Authored by spatel on Apr 24 2015, 10:44 AM.

Details

Summary

This is a follow-on to D8833 (insertps optimization when the zero mask is not used).

In this patch, we check for the case where the zmask is used, but both input vectors to the insertps intrinsic are the same operand. This lets us replace the 2nd shuffle input operand with the zero vector.

I confirmed that the x86 backend generates the expected insertps instructions for the shuffles created here.

Diff Detail

Event Timeline

spatel updated this revision to Diff 24399.Apr 24 2015, 10:44 AM
spatel retitled this revision from to [x86] instcombine more cases of insertps into a shufflevector.
spatel updated this object.
spatel edited the test plan for this revision. (Show Details)
spatel added reviewers: RKSimon, andreadb, craig.topper.
spatel added a subscriber: Unknown Object (MLST).
RKSimon edited edge metadata.Apr 24 2015, 11:13 AM

Thanks Sanjay, a minor suggested change to support a (dumb) edge case that zeros out the inserted lane.
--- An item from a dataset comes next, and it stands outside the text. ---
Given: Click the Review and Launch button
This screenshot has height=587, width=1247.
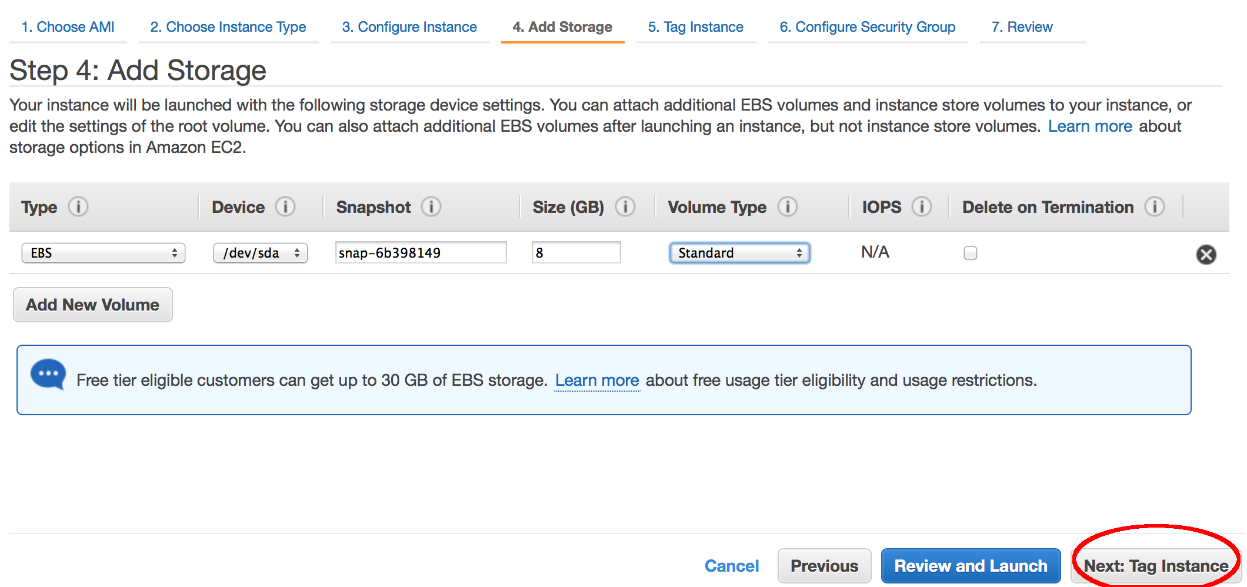Looking at the screenshot, I should [971, 566].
lib/Transforms/InstCombine/InstCombineCalls.cpp
232

A minor change would allow (silly) cases where the 2nd operand insertion has been zero'd away:

if ((II.getArgOperand(0) == II.getArgOperand(1)) || (Zmask & (1 << DestLane)))

spatel updated this revision to Diff 24408.Apr 24 2015, 12:43 PM
spatel edited edge metadata.

Thanks, Simon!

Patch updated:
I had the zmask override in my sites, but I didn't recognize that it was just going to be one more check in the 'if'. :)
Added test case to verify the zmask override even with 2 different input vectors.

RKSimon accepted this revision.Apr 25 2015, 6:58 AM
RKSimon edited edge metadata.

LGTM - thanks Sanjay.

This revision is now accepted and ready to land.Apr 25 2015, 6:58 AM
This revision was automatically updated to reflect the committed changes.